* What this task involves *
There should be no pictures in your answer, only an exact copy of the lines from the one with "Where should I click to: Download" through the end of the material.
※ ※ ※
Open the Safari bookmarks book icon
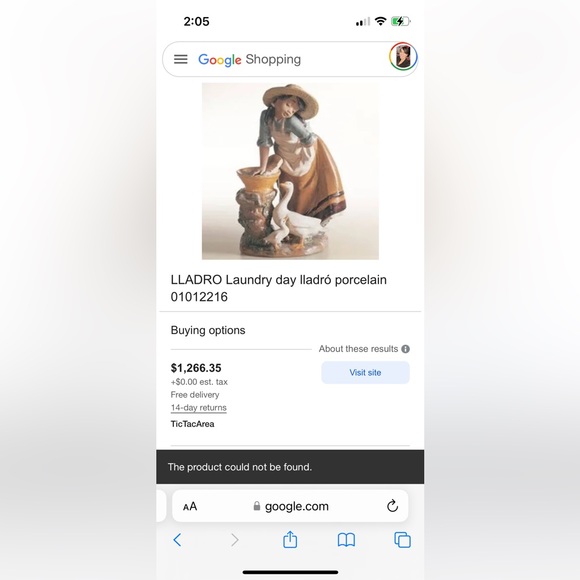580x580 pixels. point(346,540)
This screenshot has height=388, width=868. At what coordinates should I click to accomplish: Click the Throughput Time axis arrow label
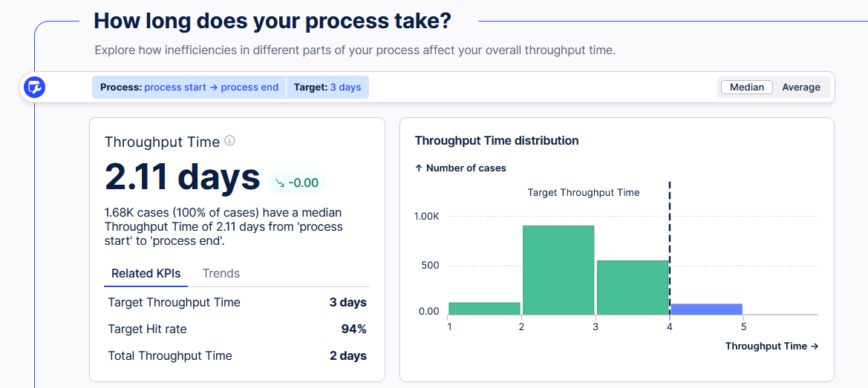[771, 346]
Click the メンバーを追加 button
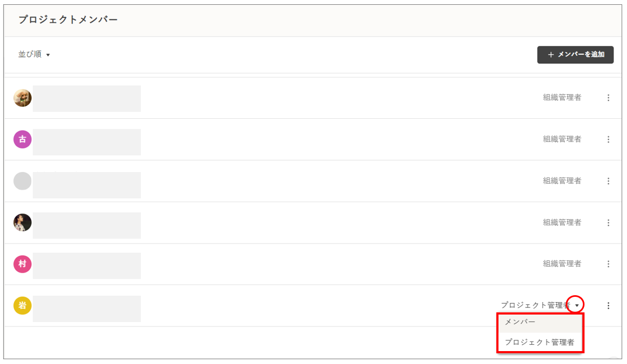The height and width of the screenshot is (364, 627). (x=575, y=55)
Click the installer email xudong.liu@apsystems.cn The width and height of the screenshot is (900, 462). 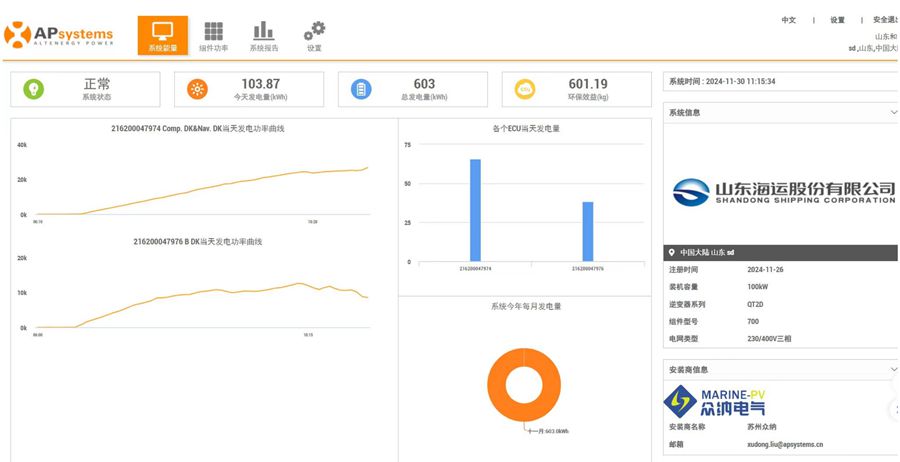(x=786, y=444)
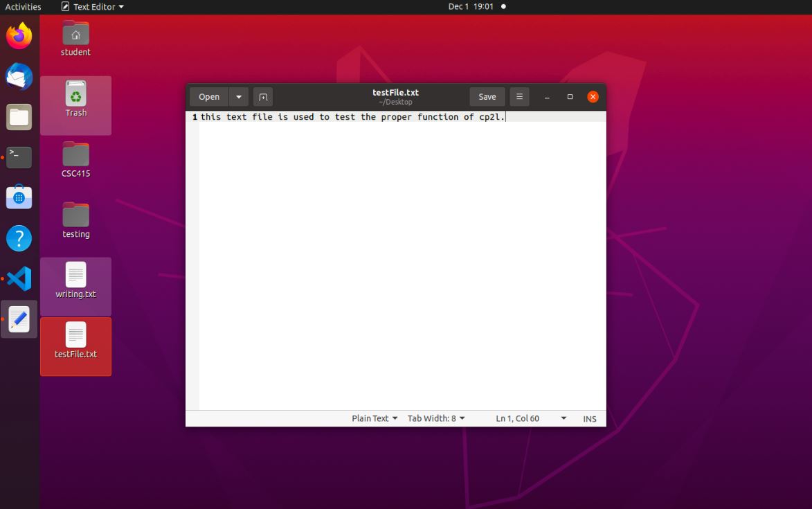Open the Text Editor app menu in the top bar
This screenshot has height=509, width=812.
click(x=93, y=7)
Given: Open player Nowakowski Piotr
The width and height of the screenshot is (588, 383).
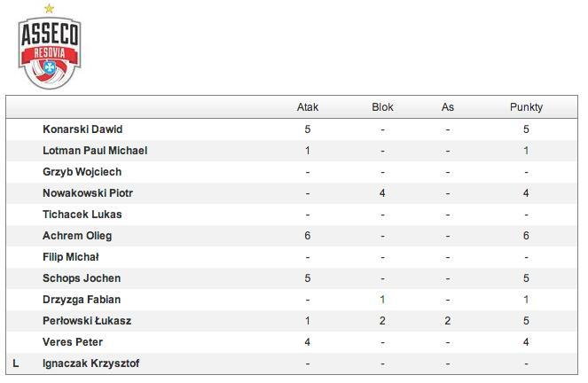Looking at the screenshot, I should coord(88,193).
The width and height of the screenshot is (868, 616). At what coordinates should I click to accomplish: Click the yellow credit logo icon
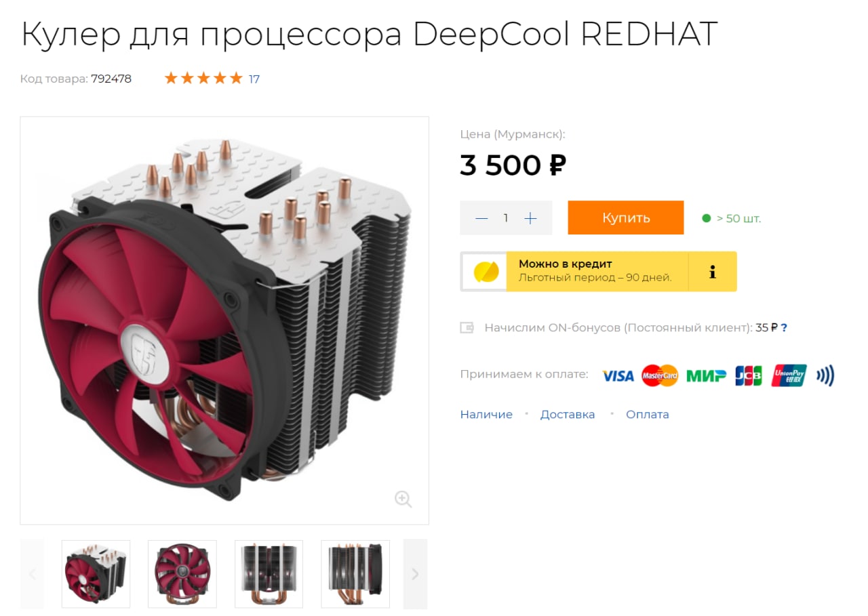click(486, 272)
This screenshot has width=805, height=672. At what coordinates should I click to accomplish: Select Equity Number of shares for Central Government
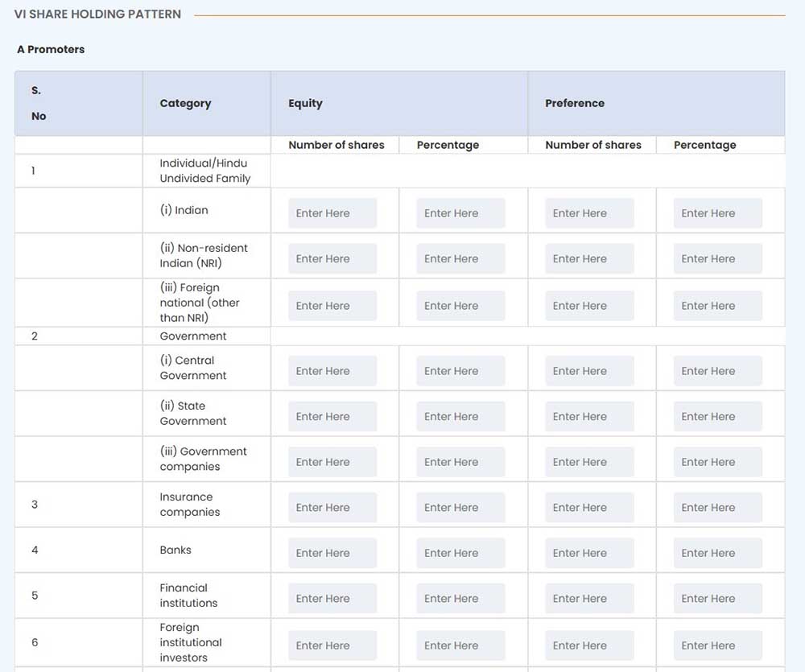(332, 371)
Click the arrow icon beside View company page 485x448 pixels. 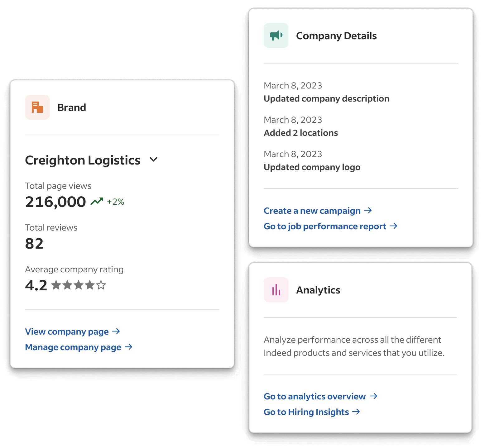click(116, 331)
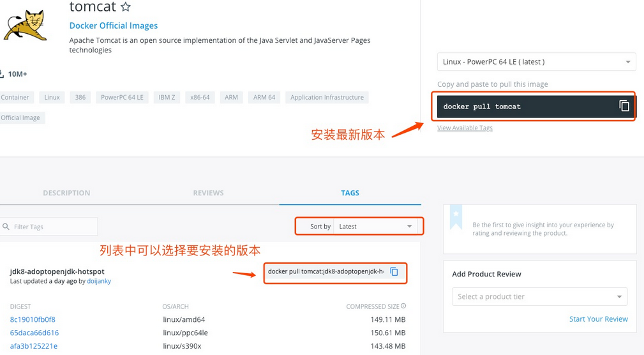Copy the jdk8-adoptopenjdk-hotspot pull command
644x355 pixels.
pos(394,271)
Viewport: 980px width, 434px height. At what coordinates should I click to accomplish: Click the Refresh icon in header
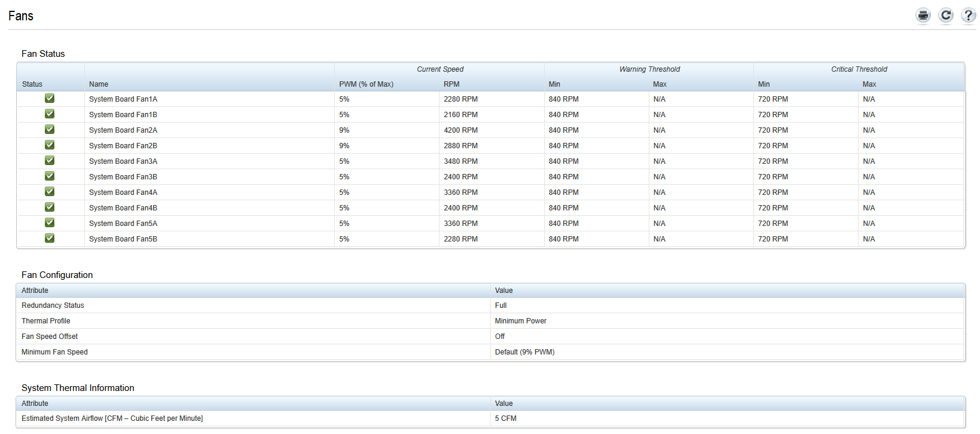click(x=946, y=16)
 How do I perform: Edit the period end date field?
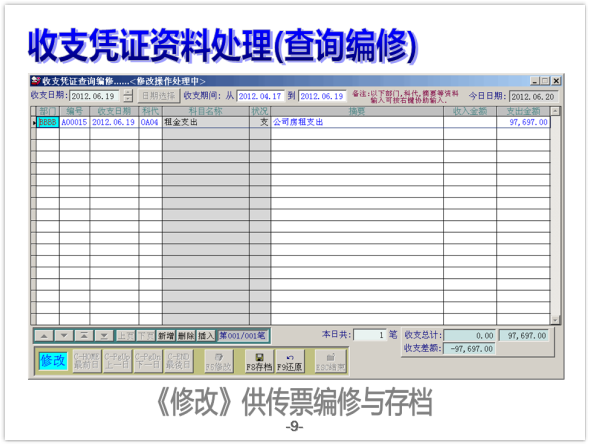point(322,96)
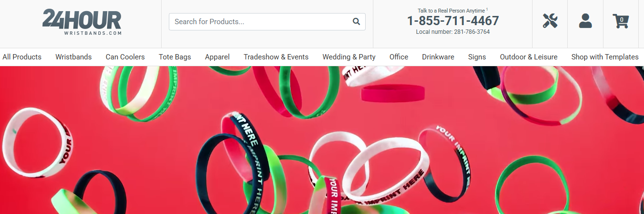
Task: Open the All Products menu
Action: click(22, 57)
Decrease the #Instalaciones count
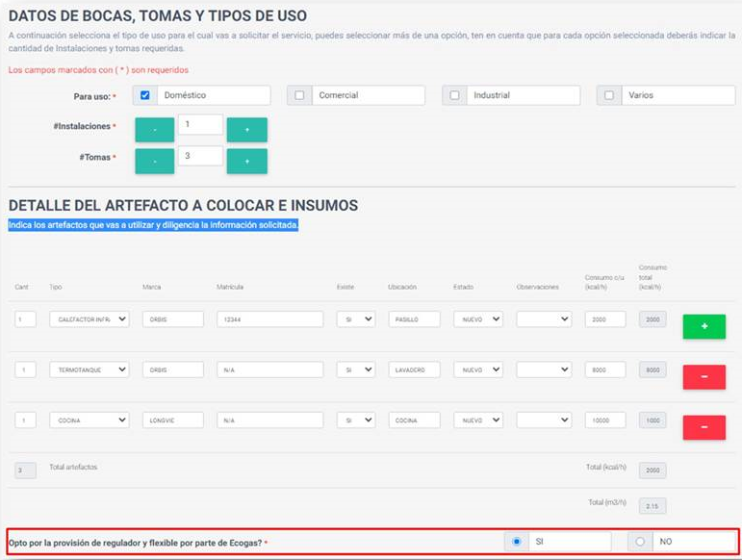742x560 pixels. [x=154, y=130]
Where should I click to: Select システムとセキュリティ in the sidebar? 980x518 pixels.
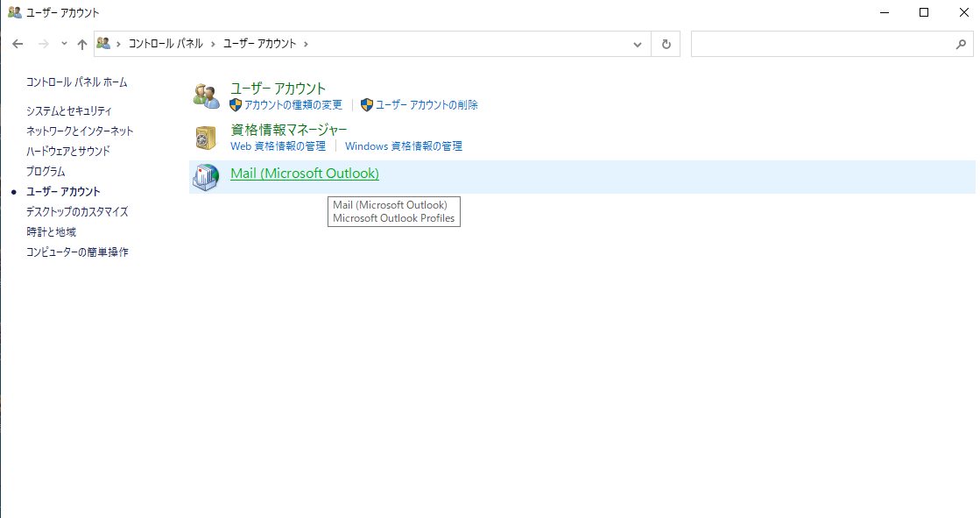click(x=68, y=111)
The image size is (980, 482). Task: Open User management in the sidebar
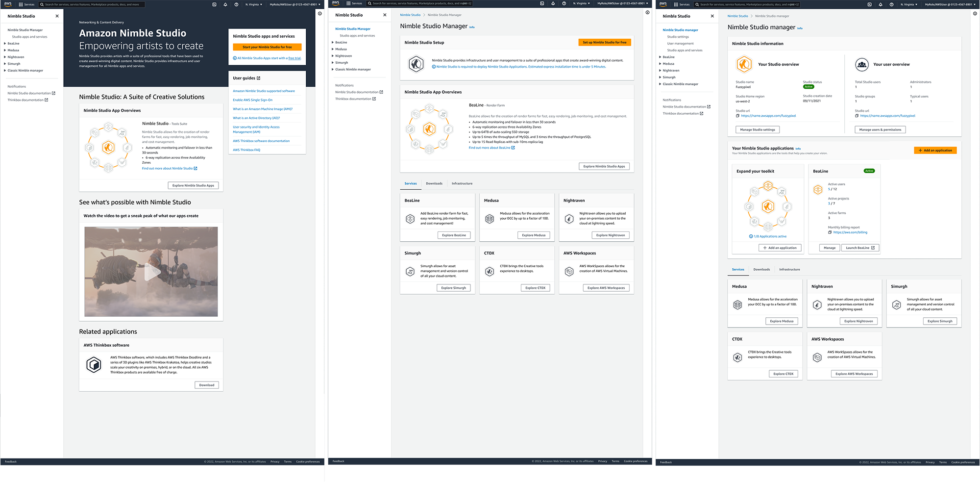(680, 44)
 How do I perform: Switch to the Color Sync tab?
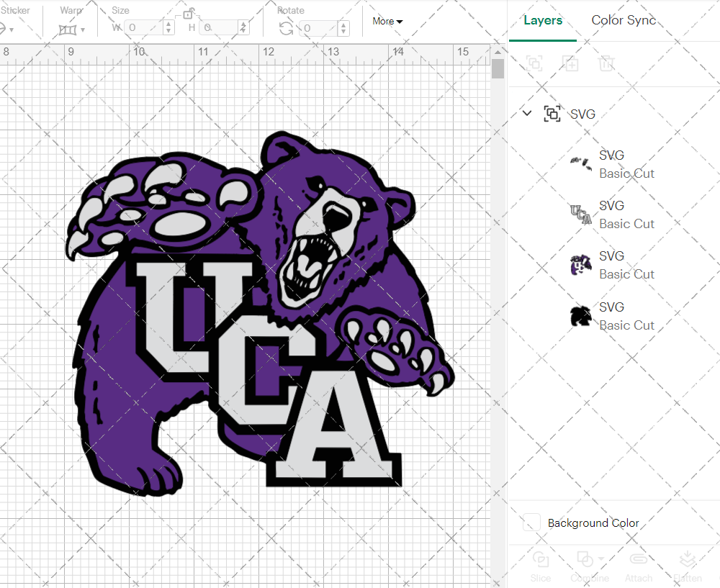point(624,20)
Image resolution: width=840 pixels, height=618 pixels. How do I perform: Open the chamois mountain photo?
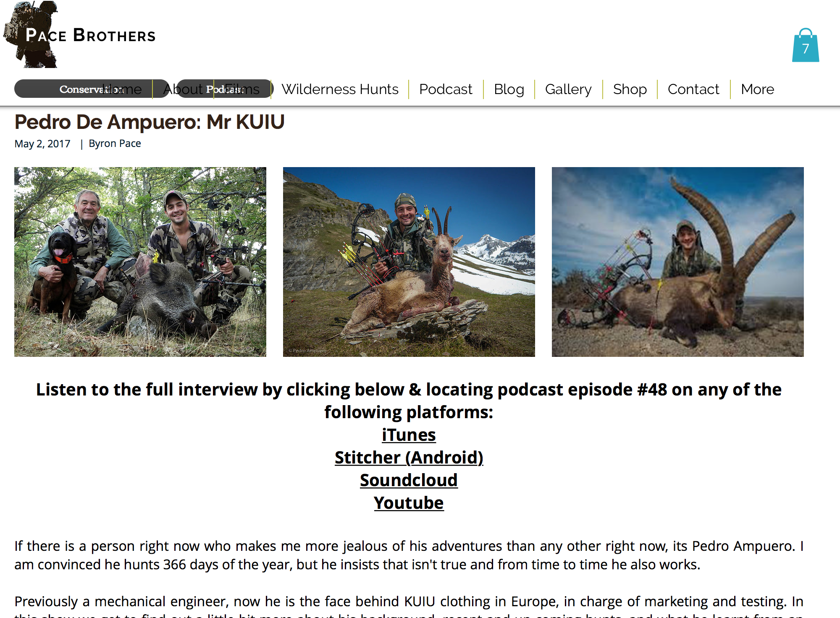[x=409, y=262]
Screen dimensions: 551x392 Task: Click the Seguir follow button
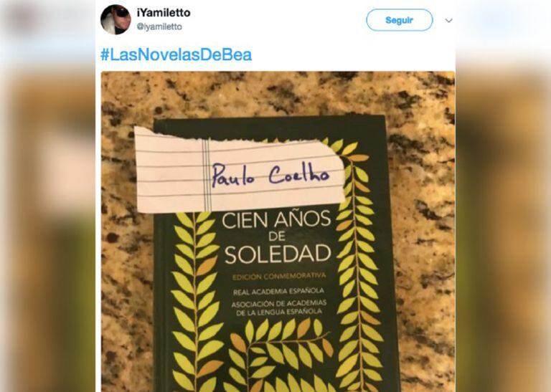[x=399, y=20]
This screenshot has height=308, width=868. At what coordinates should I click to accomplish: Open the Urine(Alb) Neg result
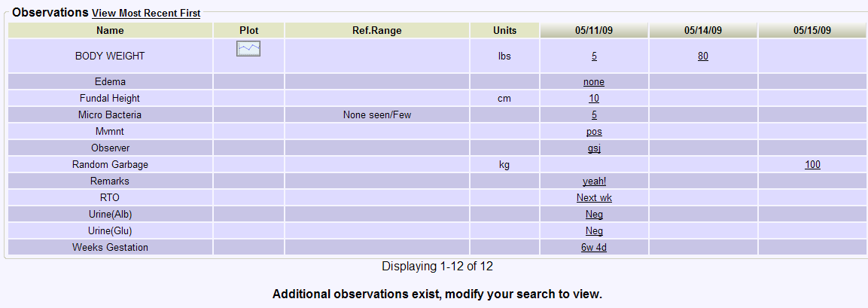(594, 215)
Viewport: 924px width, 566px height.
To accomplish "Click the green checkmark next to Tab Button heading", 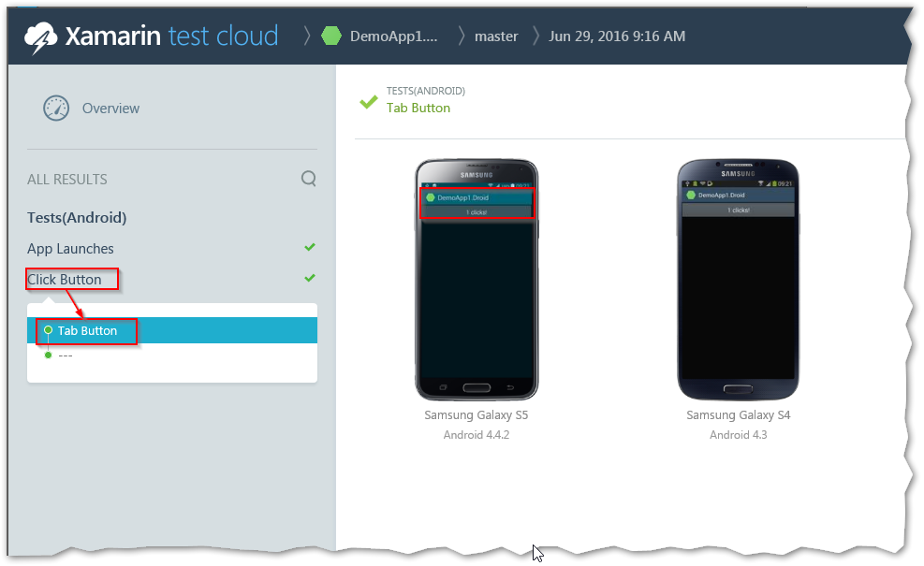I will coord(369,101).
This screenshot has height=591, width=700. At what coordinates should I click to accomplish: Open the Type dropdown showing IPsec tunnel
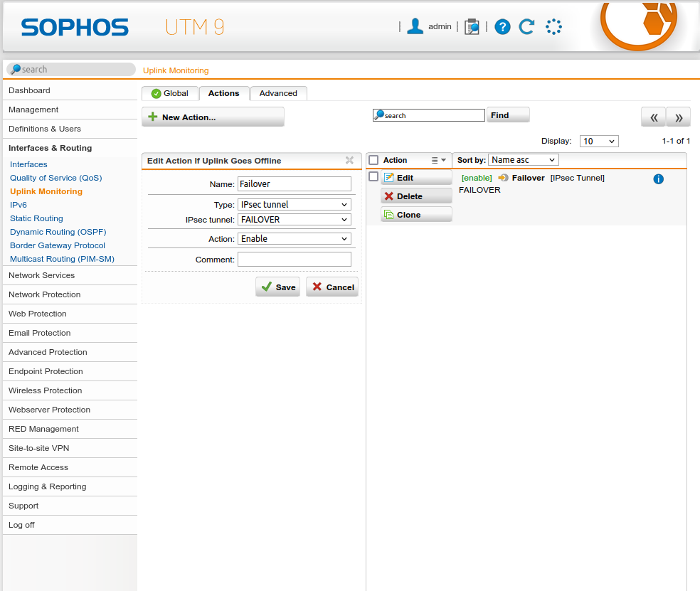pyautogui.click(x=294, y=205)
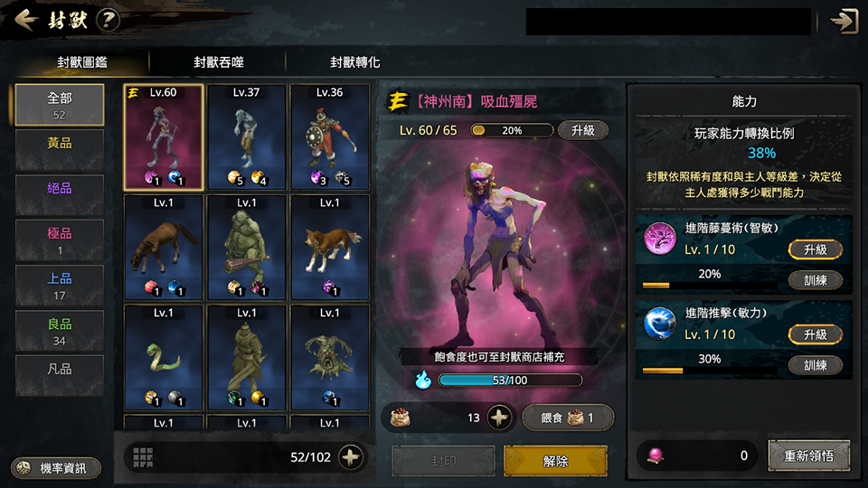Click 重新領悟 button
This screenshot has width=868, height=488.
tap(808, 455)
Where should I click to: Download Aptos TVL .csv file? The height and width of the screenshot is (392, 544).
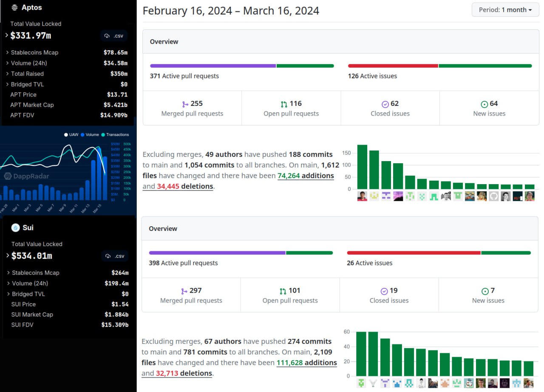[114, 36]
※ ※ ※
* Completed task *
Where should I click to: Download Aptos TVL .csv file? The height and width of the screenshot is (392, 544).
[114, 36]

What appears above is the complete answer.